Saved data entries:
..........

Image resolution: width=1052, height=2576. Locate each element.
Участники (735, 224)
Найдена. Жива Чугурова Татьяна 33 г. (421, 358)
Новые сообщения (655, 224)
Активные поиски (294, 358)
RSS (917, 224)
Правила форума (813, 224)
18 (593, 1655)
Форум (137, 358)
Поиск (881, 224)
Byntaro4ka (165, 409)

..........

Reproduce the data exactly, altering nothing.

Image resolution: width=1052, height=2576. Locate each element.
Участники (735, 224)
Найдена. Жива Чугурова Татьяна 33 г. (421, 358)
Новые сообщения (655, 224)
Активные поиски (294, 358)
RSS (917, 224)
Правила форума (813, 224)
18 (593, 1655)
Форум (137, 358)
Поиск (881, 224)
Byntaro4ka (165, 409)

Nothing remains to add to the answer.